» **DIRECTION A**: In the forum thread on being an interesting writer, where does luka do the poetry thing?
» **DIRECTION B**: Copy the passage of the forum thread between "I know it’s" and "give it time)", inclusive.

When are you an interesting writer?

You can sometimes be an interesting writer, can’t you? When? Under what conditions? I’m interested in the types of places you were in when you wrote things that you felt were meaningful or succeeded in some way. And it doesn’t have to be published stuff, it could be text messages or tweets.

I’m partly interested in what you think good writing is, but I’m more interested in what you think the conditions were, in your life and head and relationships… for you to write things that clicked or moved others, or yourself.

So it’s about quality, what you see as perceptive or compelling stuff. Not necessarily inspiration or productivity.

And it could be about validation, boredom, argument, being organised and disciplined, love, criticism, getting paid, answering a question, knowing your subject, imagined audience, no audience, revenge, loneliness, calm, logic, embarrassment etc

I know it’s a stupid question but I don’t want any “it depends” or modesty, thanks!
 

Simon silverdollarcircle

Well-known member
For me its-

-write quickly (this is important because you don't want your brain to figure out what's going on. Don't give it time)
-dont think at all about who the audience is or even if there is an audience
-deliberately adopt positions that you don't really believe. If I write what I whole heatedly believe it gets v boring v quickly

Oh and write when yr in a good mood so you can see the humour in things. Not in a bantz way, but in the sense of seeing the absurdity.
 

luka

Well-known member
Well, I dunno, it's weird isn't it?
I write quite a lot. I write a lot on here and part of what determines whether I'm interesting on here is the people I'm having a conversation with. What happens on dissensus is, you turn up, and you talk to whoever a hanging around at the time. So you form these little ensembles. Which take you in one direction or another.

I do my poetry thing by the Thames. Write a poem for someone in a couple of minutes and I'm totally sure why I'm really good some days. I haven't quite worked it out, although usually I'm at my best when I've gone every day for a few days, or when I've gone back after taking a few days off.

The poetry I write for myself I don't write very much of. The last real thing I wrote, which is amazing, I wrote because I was under psychic attack and I needed to fight back. It was a desperate last ditch attempt made out of compulsion. The thing before that was an attempt to write about a bad trip. The thing before that just turned everything into itself a whole new way of writing, just poured out, possessed me.

» **ROWS**:
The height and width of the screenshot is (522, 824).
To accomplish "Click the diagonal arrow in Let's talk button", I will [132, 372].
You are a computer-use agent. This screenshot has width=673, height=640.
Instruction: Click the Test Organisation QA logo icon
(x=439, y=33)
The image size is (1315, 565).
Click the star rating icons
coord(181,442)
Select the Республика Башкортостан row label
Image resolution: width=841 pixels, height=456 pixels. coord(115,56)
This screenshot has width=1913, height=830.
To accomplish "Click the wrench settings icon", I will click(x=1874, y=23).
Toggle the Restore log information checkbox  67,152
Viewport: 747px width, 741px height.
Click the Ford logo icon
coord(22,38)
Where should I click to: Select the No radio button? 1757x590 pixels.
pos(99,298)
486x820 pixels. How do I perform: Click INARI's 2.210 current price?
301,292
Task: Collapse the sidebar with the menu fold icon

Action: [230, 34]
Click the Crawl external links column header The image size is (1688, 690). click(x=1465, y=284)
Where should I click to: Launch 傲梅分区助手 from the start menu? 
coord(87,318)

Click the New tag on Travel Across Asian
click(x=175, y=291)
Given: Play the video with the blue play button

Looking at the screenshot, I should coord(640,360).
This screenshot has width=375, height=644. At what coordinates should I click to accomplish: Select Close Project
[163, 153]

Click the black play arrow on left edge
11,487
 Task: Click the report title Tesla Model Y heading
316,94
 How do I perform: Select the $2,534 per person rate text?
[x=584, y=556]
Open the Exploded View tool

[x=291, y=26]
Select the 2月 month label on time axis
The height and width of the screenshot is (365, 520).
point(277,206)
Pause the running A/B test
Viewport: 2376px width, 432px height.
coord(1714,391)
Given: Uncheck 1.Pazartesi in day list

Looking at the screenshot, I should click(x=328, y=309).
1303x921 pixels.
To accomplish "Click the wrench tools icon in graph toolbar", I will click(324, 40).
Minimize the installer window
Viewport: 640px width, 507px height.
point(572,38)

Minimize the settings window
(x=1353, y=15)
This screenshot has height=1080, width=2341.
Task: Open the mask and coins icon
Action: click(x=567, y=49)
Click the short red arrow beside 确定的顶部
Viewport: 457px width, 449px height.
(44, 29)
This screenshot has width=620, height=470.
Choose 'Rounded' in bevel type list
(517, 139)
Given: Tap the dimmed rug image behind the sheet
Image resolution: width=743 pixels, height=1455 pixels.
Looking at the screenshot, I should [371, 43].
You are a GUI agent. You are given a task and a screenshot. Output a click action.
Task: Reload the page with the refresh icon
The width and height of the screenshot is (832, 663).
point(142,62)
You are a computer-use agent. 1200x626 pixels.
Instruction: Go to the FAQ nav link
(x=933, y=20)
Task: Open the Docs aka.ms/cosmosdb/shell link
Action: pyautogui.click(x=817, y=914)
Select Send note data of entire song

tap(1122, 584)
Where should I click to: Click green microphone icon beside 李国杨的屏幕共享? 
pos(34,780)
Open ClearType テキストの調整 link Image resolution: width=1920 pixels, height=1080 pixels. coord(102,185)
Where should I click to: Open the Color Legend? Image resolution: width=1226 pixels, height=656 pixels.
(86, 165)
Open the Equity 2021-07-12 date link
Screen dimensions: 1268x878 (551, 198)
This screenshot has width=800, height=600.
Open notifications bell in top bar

» **REPLY A**: By the Thames.

» **REPLY B**:
I know it’s a stupid question but I don’t want any “it depends” or modesty, thanks!
 

Simon silverdollarcircle

Well-known member
For me its-

-write quickly (this is important because you don't want your brain to figure out what's going on. Don't give it time)